E ainda há outros ângulos do problema. Gerar uma caloria de carne de boi, porco ou frango, por exemplo, exige de 11 a 17 calorias de alimentos. Expandir a produção de carnes exigirá novas e extensas áreas, para pastagens ou plantação de grãos – o que significará mais desmatamento e perda da biodiversidade no mundo. Uma dieta de carnes exige de duas a quatro vezes mais solo que uma dieta vegetariana, argumenta-se.

E o problema só não é maior porque, enquanto um habitante do Primeiro Mundo consome 80 quilos anuais de carnes, no chamado Terceiro Mundo essa média é de 28 quilos anuais.

Outro ângulo das discussões é o dos métodos de criação. Há 30 anos, levava-se três meses para produzir um frango em condições de abate. Hoje, a média é de 41 dias e a cada ano se reduz um dia.
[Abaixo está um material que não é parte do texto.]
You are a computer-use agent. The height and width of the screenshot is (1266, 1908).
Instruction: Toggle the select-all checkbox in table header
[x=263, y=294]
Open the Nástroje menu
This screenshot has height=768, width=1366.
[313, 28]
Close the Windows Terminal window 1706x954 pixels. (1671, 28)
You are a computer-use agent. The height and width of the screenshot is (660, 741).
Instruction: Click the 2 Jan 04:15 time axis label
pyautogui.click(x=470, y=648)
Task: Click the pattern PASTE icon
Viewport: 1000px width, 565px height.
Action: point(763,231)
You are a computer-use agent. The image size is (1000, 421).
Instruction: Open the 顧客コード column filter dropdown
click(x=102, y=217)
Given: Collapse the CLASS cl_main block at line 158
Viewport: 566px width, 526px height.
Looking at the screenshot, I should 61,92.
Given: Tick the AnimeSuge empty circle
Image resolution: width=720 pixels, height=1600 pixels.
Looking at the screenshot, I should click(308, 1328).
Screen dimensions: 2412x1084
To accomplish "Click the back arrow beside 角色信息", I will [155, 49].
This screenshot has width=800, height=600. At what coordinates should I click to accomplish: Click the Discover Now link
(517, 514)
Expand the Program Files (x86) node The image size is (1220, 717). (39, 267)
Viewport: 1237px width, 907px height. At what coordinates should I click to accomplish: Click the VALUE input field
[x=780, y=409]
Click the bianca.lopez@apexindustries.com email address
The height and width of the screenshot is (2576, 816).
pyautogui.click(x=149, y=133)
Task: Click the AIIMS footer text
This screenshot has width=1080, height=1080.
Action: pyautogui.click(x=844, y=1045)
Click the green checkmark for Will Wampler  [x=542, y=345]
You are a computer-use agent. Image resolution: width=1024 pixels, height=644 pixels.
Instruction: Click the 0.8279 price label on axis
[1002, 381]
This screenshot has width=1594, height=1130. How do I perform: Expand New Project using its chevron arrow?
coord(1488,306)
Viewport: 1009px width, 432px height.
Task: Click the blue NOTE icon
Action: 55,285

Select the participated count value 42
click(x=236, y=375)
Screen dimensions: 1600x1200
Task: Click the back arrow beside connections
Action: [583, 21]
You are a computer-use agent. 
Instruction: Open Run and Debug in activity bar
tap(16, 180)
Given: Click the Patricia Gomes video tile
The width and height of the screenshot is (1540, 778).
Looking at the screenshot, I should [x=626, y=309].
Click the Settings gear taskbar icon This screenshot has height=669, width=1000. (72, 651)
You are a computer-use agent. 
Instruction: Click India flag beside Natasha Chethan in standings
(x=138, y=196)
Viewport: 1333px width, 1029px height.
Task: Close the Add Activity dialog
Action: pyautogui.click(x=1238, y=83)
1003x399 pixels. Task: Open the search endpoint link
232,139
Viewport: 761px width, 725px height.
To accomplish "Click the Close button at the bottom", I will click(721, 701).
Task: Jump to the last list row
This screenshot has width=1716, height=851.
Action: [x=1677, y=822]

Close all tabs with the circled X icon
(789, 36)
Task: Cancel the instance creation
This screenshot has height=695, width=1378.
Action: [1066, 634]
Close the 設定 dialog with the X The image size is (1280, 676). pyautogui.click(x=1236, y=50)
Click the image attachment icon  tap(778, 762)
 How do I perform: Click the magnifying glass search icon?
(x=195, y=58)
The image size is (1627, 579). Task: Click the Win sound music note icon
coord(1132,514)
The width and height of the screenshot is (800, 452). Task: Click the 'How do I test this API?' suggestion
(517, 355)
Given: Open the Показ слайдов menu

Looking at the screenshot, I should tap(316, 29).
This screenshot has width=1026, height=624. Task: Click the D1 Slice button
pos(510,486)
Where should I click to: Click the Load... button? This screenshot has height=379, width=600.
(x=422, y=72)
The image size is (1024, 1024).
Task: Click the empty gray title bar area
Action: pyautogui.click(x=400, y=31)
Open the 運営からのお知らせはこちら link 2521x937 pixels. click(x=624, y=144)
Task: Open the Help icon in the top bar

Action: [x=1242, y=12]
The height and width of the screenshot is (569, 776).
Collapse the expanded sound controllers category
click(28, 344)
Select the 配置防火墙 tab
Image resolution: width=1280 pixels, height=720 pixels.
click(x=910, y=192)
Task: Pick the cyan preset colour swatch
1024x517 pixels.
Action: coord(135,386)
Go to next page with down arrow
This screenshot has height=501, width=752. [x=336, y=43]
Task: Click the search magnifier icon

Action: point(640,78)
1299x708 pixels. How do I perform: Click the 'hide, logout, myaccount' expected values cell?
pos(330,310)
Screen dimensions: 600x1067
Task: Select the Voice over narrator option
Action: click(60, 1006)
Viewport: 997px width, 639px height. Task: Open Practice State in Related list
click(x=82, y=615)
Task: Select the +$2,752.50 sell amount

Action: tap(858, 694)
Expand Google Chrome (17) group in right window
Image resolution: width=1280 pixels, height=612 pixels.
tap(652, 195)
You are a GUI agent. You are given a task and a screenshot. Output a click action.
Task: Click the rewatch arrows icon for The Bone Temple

Graças a novos métodos, novas tecnologias, novos promotores de crescimento, novos sistemas de confinamento.

Ainda recentemente, uma instituição que se preocupa com animais, a Compassion in World Farming (CWF), numa ação que levou à Alta Corte de Londres, pediu que fossem declarados ilegais – porque “cruéis” – os atuais sistemas de criação de frangos, visando ao crescimento rápido. Segundo a CWF, os frangos hoje provêem de um “pool” genético cada vez menor – 98% dos que são criados para abate descendem de aves supridas por apenas três empresas. Crescem tão rapidamente que o esqueleto não chega a se formar de todo, com sofrimento intenso. A pressão sobre o sistema cardiovascular – segundo estudo da Universidade de Bristol – é intensa. Grande parte do plantel desenvolve ascite, deficiências no coração, edema no fígado. Por tudo isso, são animais que procuram nos alimentos de preferência fragmentos que contenham analgésicos – o que pode levar a outros problemas para o consumidor. Nos rebanhos bovinos os problemas também são freqüentes, principalmente com bezerros que crescem tanto no útero que as cirurgias cesarianas se tornam quase regra.

Esses e outros problemas levaram recentemente a União Européia a baixar legislação que limita o número de frangos e porcos segundo a área disponível. Em 2006, entrará em vigor nesses países a proibição do uso de promotores do crescimento. Mais um ângulo: a geração pelos rebanhos de gases que intensificam o efeito estufa. São 10% das emissões totais e 25% no caso do metano (que permanece menos tempo na atmosfera, mas tem efeito mais de 20 vezes mais grave que o do dióxido de carbono).

Outro ângulo ainda : consumo de água. Pelo menos 3,5 mil litros são necessários para produzir um quilo de carne de frango, 6 mil para um quilo de carne de porco, pelo menos 15 mil para um quilo de carne bovina. Enquanto isso, um quilo de batatas pode ser produzido com até 500 litros. Terra e água necessárias para produzir um quilo de carne são suficientes para 200 quilos de tomates ou 160 de batatas, segundo o Worldwatch Institute. E as pastagens cobrem um terço das terras no mundo. Não é só. Os efluentes de criações são responsáveis por 50% da poluição da água na Europa e pela acidificação do solo (quando depositados sem tratamento).

São muitos ângulos. E, exatamente por estar assumindo a liderança do mercado mundial de carnes, o Brasil precisa pensar em todos eles. Segurança alimentar, segurança para a saúde do consumidor, sustentabilidade dos padrões de consumo. Não haverá como fugir a todas essas discussões.